NEW YORK — On Friday, a crowd of artists, locals, curious small children, and magazine editors-playing-hooky thronged to 86th street at Rockaway Beach to see what sort of sand castles the contemporary art world can build. The competitive event, the brainchild of Creative Time, was the first in what promises to be an annual tradition. Cool artists such as Jen DeNike and Ryan McNamara, working in teams, each had roughly three hours to turn a large mass of sand into conceptual gold. The end results were much like an average trip to Chelsea: Spurts of brilliance intermingled with some middle-of-the-road efforts and the occasional flop.

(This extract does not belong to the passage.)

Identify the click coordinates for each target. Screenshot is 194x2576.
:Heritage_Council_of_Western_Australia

Clearly what constitutes a "castle" was up for debate. Dustin Yellin, who is in the midst of launching a “utopian art center” in Red Hook, Brooklyn, used his allotted space to construct a combination salon and bowling alley. Strangers got their hair snipped in a makeshift sand salon whose ‘walls’ were festooned with pictures from books about sharks and the military. Tom Sachs, perhaps the biggest name on the roster, went down instead of up, digging a deep hole in the ground next to a wooden sign reading CHINA. (The cutesiness of Sachs’s gesture was leavened by the very real fear that the whole thing would collapse on the artist and his companions, busy excavating the sand bucket by bucket.) Snarkitecture started with promise — their team had lots of fancy measuring devices and other technical apparatuses — though their final structure came out a bit lumpy, a kind of rough pyramid shot through with plastic tubes and topped off with four silver foil flags.

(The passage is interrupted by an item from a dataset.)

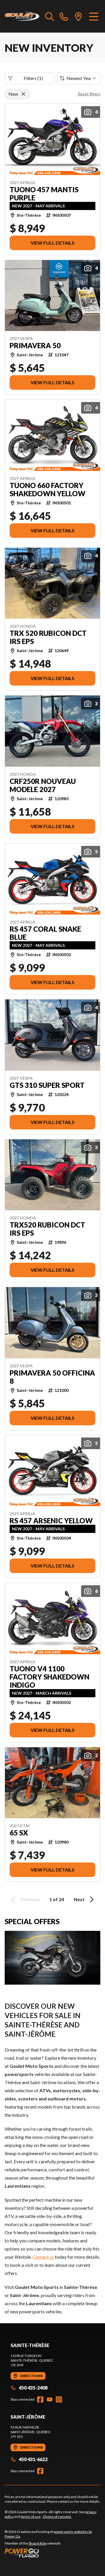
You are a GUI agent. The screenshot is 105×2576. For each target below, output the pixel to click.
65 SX (19, 1833)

Jen DeNike — who won the bronze medal in the competition — busied herself with a figurative sculpture of a reclining female. Shelter Serra, working with only one assistant, looked serious and intent as he labored on his sand sculpture, which ended up being one of the day’s only truly castle-like castles. (Serra’s explanation of his inspirations — something to do with 16th-century German castles inspiring Walt Disney, we think — was swallowed up by the wind. “It’s history!” clarified MC Nato Thompson, which was sufficient for the crowd.) Ryan McNamara buried David Velasco and Cecilia Dean beneath a solid mass of sand, and Kenya (Robinson) dug the event’s second big hole, this one criss-crossed with a web of strings. The silver medal went to William Lamson, who created a large, smooth cone shape that represented Sand Minimalism at its finest. And the gold was awarded to a team lead by Paul Outlaw and Jen Catron, who built a living sculpture that referenced Bruce Nauman’s “Self Portrait as a Fountain.”
Afterward the castle-builders and hangers-on headed to boardwalk bar Ripper’s (official slogan: Titties and Beer) for an after party that included impromptu pole dancing and a lap dance from a gentleman who had cut the ass out of his pants. Clearly, the magic of Rockaway Beach was in full effect.